Het is niet enkel omdat het gouwgenoten zijn, dat ik de leden van White Circle Crime Club een warm hart toedraag. De oorzaak ligt first and foremost in de enorme gedrevenheid waarmee de vier heren hun ding doen op een podium, in die mate zelfs dat clubpodia zo stilaan als hun natuurlijke habitat omschreven kunnen worden.

Dat was vanavond tijdens de releaseparty van hun nieuwe plaat (Pictures of Stares) in het Antwerpse Scheld'Apen niet anders. Optredens van WCCC klokken meestal af rond een dik halfuur à veertig minuten, maar vandaag was het hún feestje en mocht het iets langer duren. De nieuwe nummers vormden uiteraard de ruggegraat van de set. Omdat ik dit verslagje pas een maand na het concert schrijf, zijn veel details reeds blijven hangen in de mist van mijn geheugen. Maar toch zijn er een paar dingen die zich voor altijd hebben vastgeëtst in mijn brein. Vooreerst de waanzinnig goede cover van de tijdloze song My Pal van de Australische indie-groep GOD ("you're my only friend, and you don't even like me !"). F*ck shit ! Rock 'n roll kan amper mooier zijn dan dit. Of toch ? Dat de titelsong van het vorige album (A Present Perfect) zich uitstekend leent tot kernfusies op concertpodia, werd nog maar eens bewezen. Maar het kan nog beter : ergens in het midden van de setlist zat een onkarakteristiek lange jam verscholen, waarbij het tempo gaandeweg werd opgedreven tot een schier onhoudbaar niveau. Mijn kinnebak viel open, een stroompje opwindingszweet biggelde van mijn nek tot mijn scrotum en - met de haren recht in mijn nek - boog ik deemoedig het hoofd voor dit moment van extase. Een ronduit fantastisch concert. Niet alleen één van de beste gigs die ik ooit van WCCC zag, maar tevens een kanshebber voor de eindejaarslijstjes. Rock as it should be.

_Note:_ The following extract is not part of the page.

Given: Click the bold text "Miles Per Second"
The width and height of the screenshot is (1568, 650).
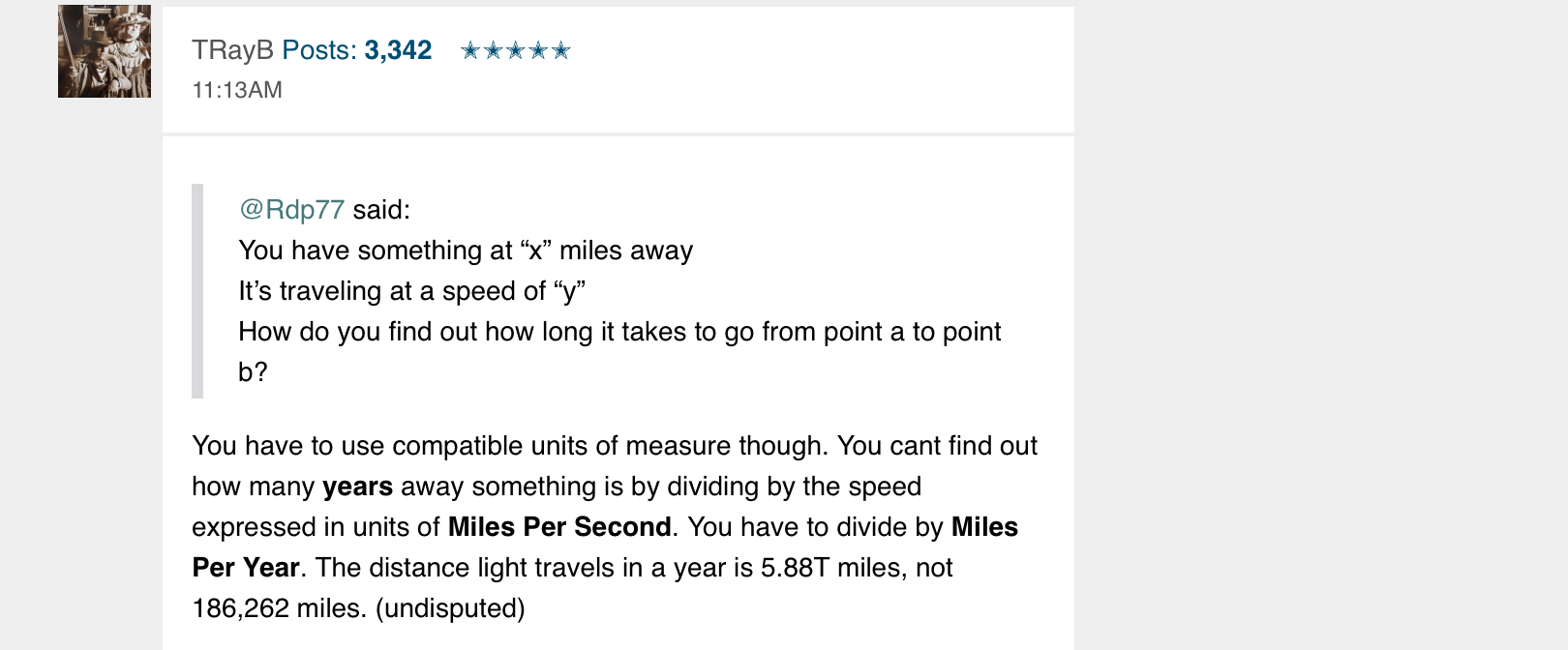Looking at the screenshot, I should click(559, 527).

Zoals vermeld was de aanleiding tot al dit moois de release van het nieuwe album Pictures of Stares, reeds het derde volwaardige album van de Crime Club. Los van het feit dat dit album een paar prachtsongs herbergt, loont het zeker de moeite om de lyrics te lezen (klik hiervoor in het archive-gedeelte van de webstek). De songteksten zijn zeer cryptisch en bijna surrealistisch. Er worden verhalen verteld zonder begin of einde. De teksten roepen echo's en associaties op. Ze reiken een strohalm aan, maar bieden nooit houvast. Zo vluchtig als gas, en even explosief. Net zoals van het begrip 'kunst' circuleren er van de term 'poëzie' veel pogingen tot definitie, bijna allen even vaag en illusief als het begrip dat ze willen definiëren. "Poëzie is taal die zich laat zingen." - "Poëzie is geschreven taal in verticale vorm." - "Poetry is an imaginative awareness of experience expressed through meaning, sound, and rhythmic language choices so as to evoke an emotional response." Waarom de ene opeenvolging van woorden wel onder de categorie 'poëzie' valt en de andere niet, laat ik aan de academici over. Wellicht kan ook bandlid en poëet Sis Matthé hierover een interessant boompje opzetten. Maar als de lyrics van Pictures of Stares niet als dichtkunst gecatalogiseerd kunnen worden, dan weet ik het ook niet meer.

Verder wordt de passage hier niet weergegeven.